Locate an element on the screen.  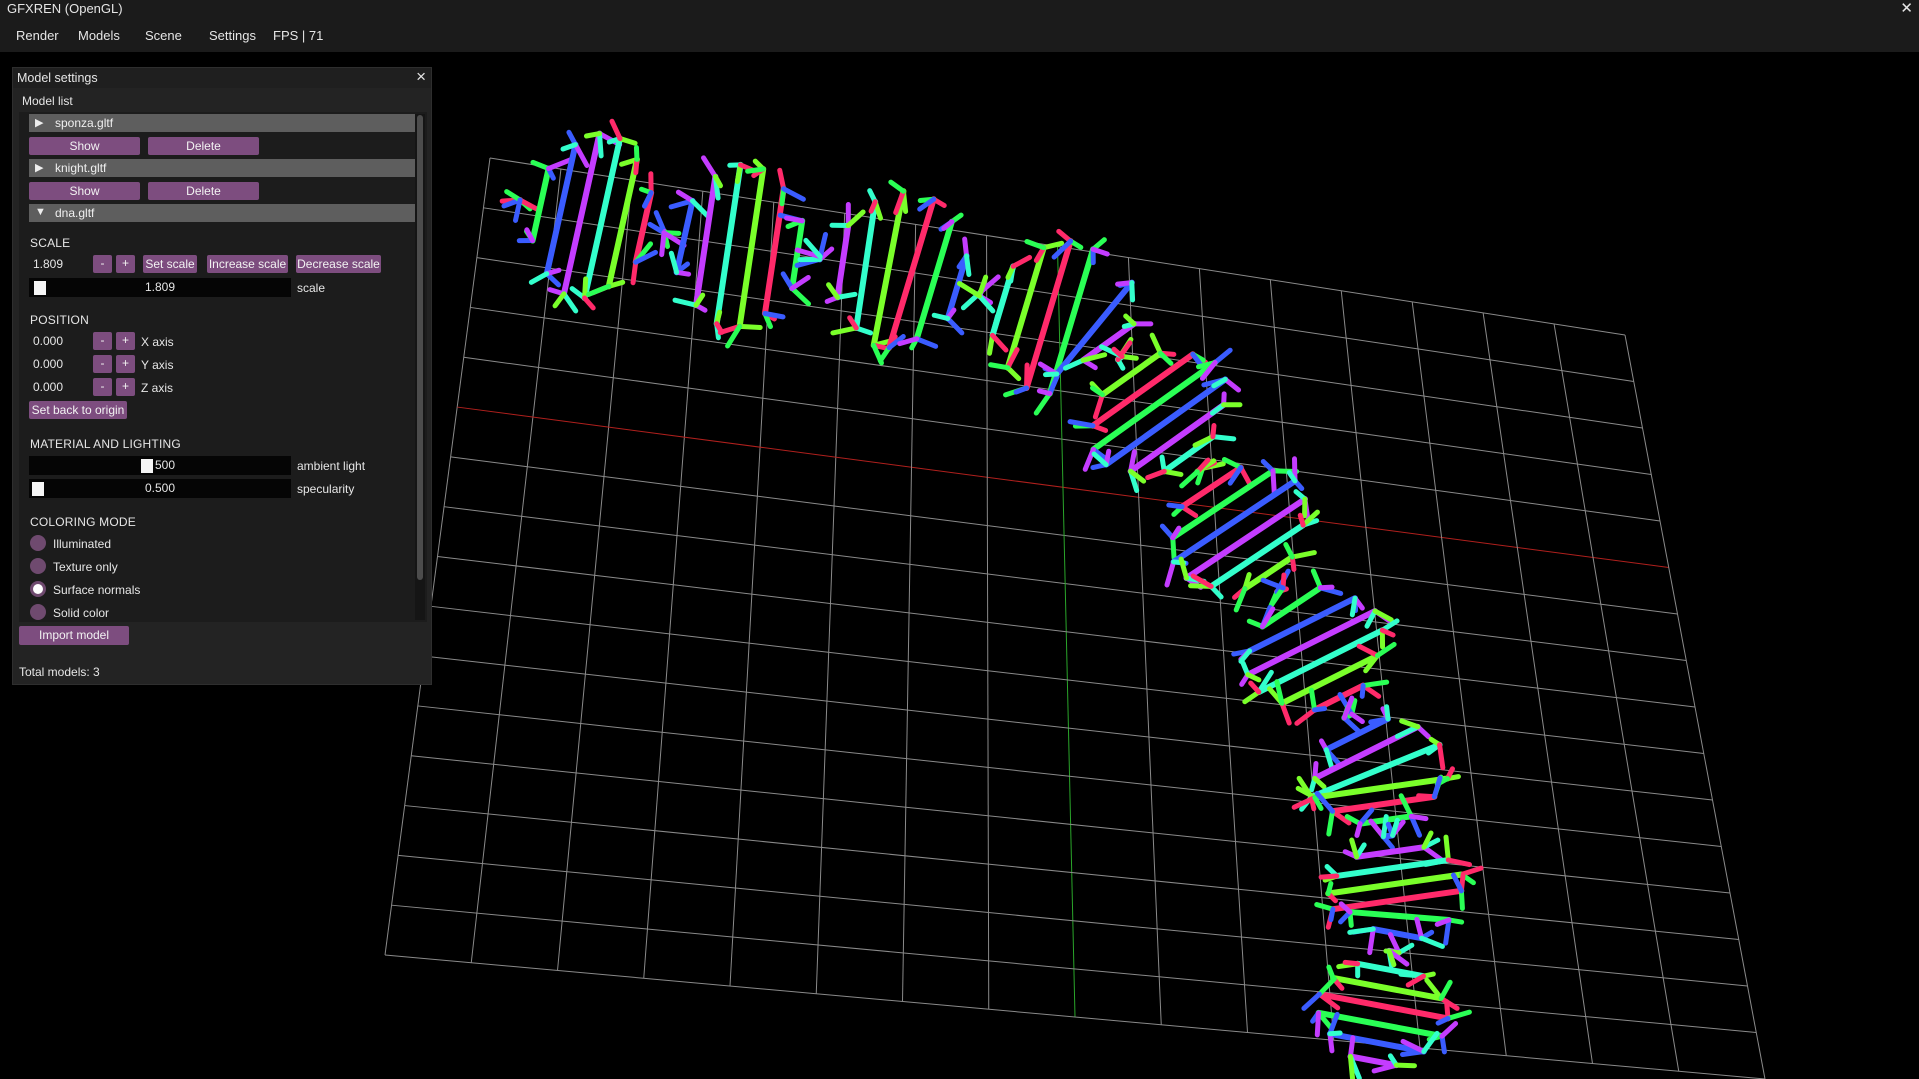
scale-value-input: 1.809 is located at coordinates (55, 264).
● ● ● ● ● ● ●
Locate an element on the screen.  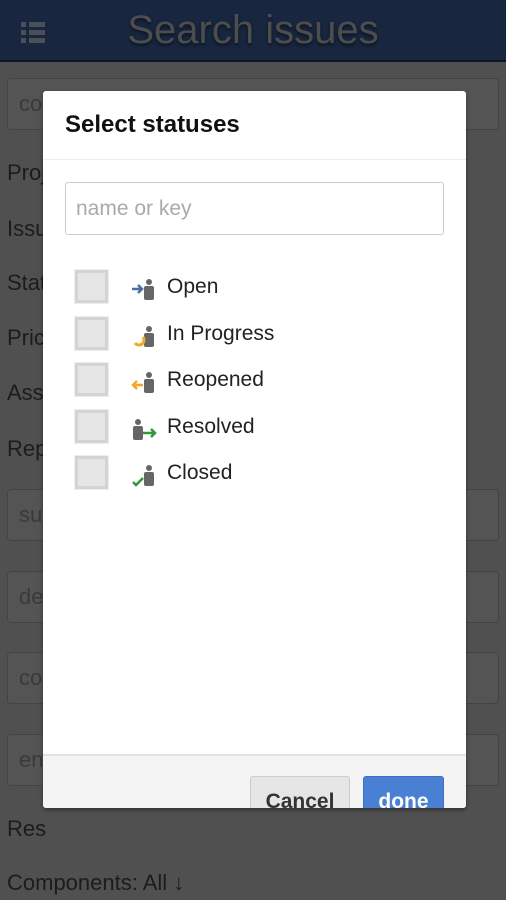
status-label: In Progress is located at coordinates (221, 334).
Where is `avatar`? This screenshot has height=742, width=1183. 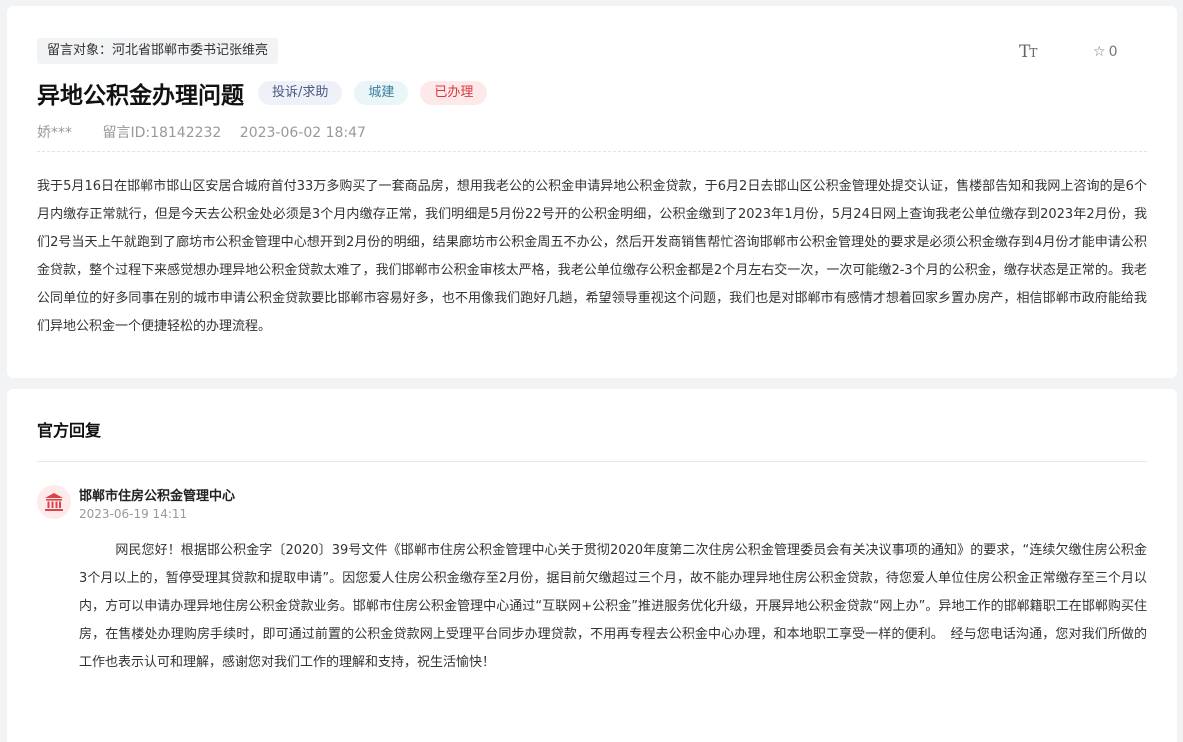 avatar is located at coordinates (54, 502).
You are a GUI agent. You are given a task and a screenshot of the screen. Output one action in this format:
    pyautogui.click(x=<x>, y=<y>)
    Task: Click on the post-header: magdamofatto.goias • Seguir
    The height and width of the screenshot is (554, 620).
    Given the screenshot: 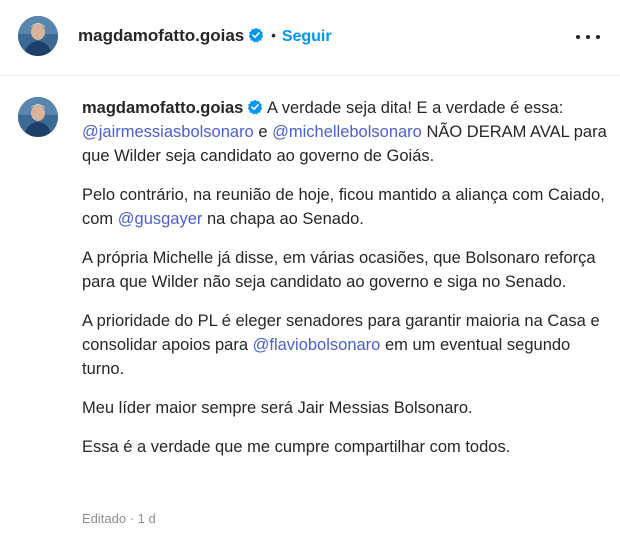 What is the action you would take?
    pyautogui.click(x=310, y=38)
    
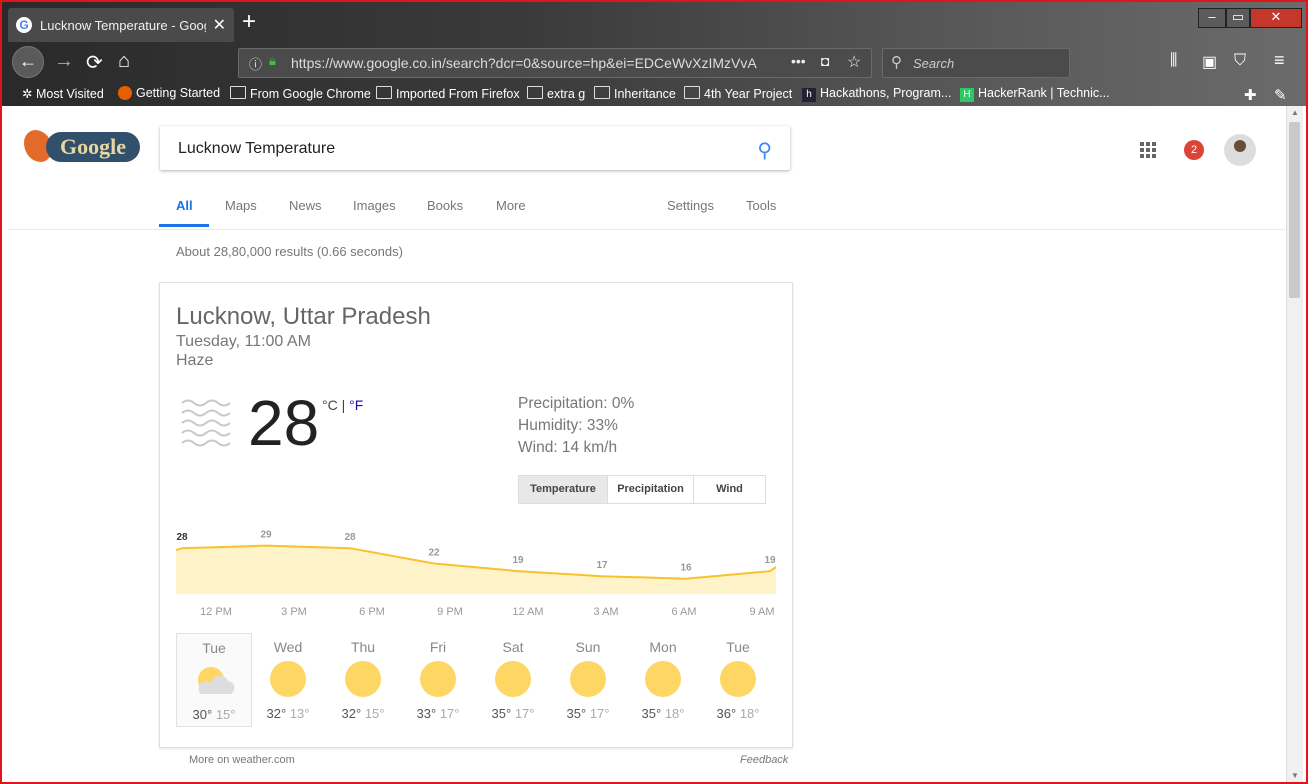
● ● ● ● ● ● ●
— TASK —
Write out the lines from the one containing "You are a GUI" through the one containing "The height and", both included, with no changes.

— EXPECTED ANSWER —
You are a GUI agent. You are given a task and a screenshot of the screen. Output one action in this format:
    pyautogui.click(x=<x>, y=<y>)
    Task: Click on the post-header: magdamofatto.goias • Seguir
    The height and width of the screenshot is (554, 620).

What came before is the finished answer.